I will sprinkle clean water on you, and you will be clean; I will cleanse you from all your impurities and from all your idols. I will give you a new heart and put a new spirit in you; I will remove from you your heart of stone and give you a heart of flesh. And I will put my Spirit in you and move you to follow my decrees and be careful to keep my laws. Ezekiel 36:25-27
Gracious heavenly Father, your promise of a new heart beating within my breast shouts of your mercy and might. There are few things I need or want more, and I praise you for how much of this great New Covenant promise you’ve already fulfilled in your children.
Already I’ve experienced the greatest of all sprinklings—the once and for all cleansing by the blood of Jesus. Though still sucker-punched by the accusing and condemning work of Satan, you’ve forgiven me of all of my sins… past, present and future… sins of word, thought and deed. May this grand affirmation never fall glibly from my lips. May this good news never be blasé or cliché to me.
Father, you’ve already declared your children to be perfectly righteous in your sight forever—a status that makes me yearn for the complete healing of my yet-to-be perfected heart. How I long for the Day when my heart will only beat for Jesus’ glory… be enamored with his beauty… feel with his passion… think with his wisdom… and love with his affection.

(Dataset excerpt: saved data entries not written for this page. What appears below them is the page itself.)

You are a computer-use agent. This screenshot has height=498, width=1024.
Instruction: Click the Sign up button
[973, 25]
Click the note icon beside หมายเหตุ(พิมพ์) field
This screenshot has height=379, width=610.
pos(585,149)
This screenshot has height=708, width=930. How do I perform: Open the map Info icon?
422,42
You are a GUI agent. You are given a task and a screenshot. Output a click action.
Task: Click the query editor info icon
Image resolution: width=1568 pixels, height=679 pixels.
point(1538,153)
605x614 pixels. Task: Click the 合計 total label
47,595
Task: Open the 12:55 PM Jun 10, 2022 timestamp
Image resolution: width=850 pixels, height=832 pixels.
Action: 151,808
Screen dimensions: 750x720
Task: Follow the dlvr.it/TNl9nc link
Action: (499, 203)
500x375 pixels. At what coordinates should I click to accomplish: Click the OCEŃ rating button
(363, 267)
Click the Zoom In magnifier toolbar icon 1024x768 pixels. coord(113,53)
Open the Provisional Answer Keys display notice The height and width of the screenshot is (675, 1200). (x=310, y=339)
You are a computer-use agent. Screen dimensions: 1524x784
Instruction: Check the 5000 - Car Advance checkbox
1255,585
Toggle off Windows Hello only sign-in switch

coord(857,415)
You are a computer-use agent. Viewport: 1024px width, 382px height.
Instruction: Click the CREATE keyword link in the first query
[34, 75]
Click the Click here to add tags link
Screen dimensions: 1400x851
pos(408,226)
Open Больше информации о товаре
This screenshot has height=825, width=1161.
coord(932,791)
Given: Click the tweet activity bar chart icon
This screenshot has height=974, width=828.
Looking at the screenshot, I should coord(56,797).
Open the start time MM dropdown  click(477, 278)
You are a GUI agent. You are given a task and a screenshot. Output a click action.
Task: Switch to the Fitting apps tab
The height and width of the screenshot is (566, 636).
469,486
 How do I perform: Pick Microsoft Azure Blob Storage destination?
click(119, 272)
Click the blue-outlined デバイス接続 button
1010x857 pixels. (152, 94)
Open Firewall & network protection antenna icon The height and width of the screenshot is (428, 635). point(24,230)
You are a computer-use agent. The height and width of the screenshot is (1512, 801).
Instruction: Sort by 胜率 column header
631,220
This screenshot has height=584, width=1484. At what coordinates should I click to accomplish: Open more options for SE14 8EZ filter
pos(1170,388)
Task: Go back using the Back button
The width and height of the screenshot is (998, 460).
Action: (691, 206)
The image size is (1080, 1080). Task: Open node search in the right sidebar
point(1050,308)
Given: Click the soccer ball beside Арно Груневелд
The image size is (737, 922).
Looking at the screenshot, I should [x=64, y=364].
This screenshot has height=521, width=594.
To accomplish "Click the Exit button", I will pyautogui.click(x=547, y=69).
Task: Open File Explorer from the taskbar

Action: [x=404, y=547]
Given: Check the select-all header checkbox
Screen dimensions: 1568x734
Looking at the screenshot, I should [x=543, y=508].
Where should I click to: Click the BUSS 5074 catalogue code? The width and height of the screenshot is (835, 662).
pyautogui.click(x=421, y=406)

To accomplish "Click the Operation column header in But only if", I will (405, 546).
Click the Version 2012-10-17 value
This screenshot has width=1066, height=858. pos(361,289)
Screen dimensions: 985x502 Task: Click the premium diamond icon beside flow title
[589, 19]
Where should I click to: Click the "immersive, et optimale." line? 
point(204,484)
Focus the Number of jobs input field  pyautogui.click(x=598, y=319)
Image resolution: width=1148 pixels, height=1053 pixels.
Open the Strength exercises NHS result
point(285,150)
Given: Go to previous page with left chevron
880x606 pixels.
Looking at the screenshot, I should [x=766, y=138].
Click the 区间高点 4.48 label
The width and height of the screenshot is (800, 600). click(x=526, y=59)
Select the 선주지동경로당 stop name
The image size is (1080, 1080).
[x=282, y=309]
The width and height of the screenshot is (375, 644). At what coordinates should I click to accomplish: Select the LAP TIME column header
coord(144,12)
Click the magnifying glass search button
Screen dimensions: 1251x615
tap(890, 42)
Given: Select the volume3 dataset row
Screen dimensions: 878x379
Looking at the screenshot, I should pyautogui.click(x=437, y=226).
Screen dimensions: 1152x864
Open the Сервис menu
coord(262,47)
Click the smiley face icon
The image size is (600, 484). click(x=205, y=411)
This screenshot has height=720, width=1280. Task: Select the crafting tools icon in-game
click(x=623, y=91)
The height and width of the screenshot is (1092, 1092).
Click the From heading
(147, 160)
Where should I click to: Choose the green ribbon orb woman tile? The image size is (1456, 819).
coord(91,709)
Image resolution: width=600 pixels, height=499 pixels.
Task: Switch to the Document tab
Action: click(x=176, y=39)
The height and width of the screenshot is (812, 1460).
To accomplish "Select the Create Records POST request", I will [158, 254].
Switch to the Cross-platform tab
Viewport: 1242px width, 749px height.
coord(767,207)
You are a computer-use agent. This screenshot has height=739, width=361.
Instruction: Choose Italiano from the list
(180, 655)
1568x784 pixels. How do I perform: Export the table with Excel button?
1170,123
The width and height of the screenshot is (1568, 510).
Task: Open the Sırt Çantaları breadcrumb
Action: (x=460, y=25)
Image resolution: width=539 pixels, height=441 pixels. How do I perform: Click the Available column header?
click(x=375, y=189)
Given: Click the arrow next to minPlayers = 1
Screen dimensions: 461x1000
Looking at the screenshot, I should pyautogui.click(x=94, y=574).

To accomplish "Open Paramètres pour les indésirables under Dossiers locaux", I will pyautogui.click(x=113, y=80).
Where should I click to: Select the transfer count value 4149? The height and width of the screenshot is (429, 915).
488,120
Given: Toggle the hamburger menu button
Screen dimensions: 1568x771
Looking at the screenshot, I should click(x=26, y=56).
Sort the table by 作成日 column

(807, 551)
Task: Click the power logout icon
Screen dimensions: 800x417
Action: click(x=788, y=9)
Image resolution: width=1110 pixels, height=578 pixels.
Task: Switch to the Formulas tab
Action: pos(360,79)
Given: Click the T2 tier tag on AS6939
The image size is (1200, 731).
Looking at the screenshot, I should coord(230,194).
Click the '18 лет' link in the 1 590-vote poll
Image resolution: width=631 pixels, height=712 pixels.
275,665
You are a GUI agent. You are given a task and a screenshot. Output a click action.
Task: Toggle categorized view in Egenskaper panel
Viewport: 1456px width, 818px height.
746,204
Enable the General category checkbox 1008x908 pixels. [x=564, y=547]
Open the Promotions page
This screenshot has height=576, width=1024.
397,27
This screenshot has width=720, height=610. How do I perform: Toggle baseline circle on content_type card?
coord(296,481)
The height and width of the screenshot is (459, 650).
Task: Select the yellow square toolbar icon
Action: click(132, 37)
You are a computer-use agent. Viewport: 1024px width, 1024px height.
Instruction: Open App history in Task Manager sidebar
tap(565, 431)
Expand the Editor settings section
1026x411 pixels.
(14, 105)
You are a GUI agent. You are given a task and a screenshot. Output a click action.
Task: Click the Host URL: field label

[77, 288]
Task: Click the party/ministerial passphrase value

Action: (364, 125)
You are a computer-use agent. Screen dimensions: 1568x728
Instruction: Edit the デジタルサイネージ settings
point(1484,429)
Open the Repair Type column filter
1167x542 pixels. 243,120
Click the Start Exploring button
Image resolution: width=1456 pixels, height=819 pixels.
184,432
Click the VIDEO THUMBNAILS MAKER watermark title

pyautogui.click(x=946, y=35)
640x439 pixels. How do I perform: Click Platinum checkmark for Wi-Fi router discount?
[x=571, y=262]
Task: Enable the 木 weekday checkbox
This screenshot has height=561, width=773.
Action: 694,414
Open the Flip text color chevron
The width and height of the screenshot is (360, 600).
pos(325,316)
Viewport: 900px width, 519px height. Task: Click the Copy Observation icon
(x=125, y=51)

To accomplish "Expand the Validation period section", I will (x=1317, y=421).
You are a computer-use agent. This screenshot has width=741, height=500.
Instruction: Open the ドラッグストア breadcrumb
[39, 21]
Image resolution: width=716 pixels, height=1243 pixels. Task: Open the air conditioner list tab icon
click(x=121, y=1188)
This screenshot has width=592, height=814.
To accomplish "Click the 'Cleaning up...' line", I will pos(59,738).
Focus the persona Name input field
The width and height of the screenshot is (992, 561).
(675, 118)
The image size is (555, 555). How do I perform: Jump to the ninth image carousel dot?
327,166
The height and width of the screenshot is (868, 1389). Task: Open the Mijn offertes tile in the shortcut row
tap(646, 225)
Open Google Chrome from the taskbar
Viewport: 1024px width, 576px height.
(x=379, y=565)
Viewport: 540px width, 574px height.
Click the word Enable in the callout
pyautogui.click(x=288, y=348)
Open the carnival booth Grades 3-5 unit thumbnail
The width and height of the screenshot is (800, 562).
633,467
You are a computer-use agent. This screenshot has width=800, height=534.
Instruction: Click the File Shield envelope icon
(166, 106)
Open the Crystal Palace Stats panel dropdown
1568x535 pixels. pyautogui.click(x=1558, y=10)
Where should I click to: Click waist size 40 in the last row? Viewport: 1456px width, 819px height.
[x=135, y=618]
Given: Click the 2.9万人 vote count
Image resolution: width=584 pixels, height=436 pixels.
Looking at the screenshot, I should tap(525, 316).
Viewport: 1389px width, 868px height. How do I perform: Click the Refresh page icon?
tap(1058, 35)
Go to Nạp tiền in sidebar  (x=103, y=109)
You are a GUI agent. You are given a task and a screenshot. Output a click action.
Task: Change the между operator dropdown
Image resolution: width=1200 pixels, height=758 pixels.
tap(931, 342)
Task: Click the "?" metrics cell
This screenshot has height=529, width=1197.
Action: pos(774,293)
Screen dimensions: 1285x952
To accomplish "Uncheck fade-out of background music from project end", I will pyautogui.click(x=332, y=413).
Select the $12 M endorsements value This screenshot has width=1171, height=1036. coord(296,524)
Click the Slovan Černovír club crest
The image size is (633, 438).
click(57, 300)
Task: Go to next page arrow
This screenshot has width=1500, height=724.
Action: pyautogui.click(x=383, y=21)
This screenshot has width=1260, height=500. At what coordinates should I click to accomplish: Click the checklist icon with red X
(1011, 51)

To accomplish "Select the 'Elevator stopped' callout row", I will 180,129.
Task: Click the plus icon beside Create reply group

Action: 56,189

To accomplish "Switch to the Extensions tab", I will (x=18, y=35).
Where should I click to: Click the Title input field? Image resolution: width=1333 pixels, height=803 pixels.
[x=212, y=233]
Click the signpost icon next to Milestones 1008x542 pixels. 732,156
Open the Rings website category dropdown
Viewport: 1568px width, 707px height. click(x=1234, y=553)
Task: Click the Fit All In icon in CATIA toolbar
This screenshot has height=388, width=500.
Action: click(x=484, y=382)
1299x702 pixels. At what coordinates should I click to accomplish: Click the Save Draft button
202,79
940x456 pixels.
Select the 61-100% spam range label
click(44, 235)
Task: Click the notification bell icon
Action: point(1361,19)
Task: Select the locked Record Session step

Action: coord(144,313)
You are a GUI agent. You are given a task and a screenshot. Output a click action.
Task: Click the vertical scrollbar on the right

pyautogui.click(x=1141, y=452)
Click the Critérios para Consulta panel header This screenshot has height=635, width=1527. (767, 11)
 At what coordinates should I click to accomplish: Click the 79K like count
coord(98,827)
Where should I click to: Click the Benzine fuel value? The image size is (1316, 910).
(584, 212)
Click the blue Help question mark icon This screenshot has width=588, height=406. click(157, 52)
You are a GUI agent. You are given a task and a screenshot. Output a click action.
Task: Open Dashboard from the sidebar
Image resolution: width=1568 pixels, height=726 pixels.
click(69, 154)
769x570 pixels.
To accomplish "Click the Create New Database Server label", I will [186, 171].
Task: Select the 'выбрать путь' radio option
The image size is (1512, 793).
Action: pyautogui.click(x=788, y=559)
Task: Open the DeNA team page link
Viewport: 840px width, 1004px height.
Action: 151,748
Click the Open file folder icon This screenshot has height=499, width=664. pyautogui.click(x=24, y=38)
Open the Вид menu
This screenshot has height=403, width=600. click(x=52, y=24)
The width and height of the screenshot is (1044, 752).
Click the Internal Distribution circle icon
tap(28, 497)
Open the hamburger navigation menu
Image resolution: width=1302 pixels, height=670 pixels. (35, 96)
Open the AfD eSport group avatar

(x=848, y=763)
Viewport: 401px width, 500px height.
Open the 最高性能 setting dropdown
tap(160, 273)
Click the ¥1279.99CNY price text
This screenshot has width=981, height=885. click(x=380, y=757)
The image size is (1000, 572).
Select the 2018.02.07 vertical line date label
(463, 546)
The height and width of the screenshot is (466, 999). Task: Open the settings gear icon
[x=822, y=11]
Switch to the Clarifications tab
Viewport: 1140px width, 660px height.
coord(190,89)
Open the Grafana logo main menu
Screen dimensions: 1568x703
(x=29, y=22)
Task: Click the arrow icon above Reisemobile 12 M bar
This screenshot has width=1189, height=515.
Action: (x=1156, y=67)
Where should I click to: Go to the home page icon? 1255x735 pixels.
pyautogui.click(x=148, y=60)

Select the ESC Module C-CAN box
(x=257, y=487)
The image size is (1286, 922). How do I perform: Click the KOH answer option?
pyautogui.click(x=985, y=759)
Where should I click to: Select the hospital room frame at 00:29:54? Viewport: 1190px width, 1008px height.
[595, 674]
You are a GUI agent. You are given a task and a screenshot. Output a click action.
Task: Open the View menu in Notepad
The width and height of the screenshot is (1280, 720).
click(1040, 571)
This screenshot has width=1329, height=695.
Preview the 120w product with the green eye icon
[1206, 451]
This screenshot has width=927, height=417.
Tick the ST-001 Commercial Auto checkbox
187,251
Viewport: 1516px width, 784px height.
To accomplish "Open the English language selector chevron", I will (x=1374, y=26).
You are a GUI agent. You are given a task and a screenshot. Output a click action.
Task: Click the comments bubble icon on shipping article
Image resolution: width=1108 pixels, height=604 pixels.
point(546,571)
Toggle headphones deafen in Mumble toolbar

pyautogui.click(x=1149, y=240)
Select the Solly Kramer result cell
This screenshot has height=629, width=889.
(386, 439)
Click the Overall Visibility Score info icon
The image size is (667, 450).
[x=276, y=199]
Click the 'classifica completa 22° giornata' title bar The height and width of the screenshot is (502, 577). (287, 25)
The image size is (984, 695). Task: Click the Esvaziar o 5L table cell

Indeed, that’s I’m most earnestly desiring today. By the work of your indwelling Spirit, change my heart, Father. The image of a heart of stone being replaced with a heart of flesh is no mere metaphor to me, it’s a gospel-miracle. I want a kind heart… a tender heart, a “sweet” heart… a compassionate heart… a caring heart… a servant’s heart… a soft heart… the heart of Jesus.
I long to be more restful and less resentful…. more merciful and less mercenary… quicker to listen than to speak… quicker to be flexible than rigid… more likely to be consoling than controlling… more often saying “Yes!” than “No!”
I want to forgive from my heart and not just avoid the pain of conflict. I want to encourage people for their good, not flatter them for my benefit. I want to see what you see in others, and not obsess over what I want for others. I want to feel joy and hope every time I hear your name, and not feel rejection and self-pity when I don’t hear my name. Like John the Baptist, I want Jesus to increase and me to decrease…
I praise you Father for promising just such a heart through the resources of the gospel. My longings, hopes and prayers are not in vain. So very Amen, I pray, with fresh gratitude, in Jesus matchless name.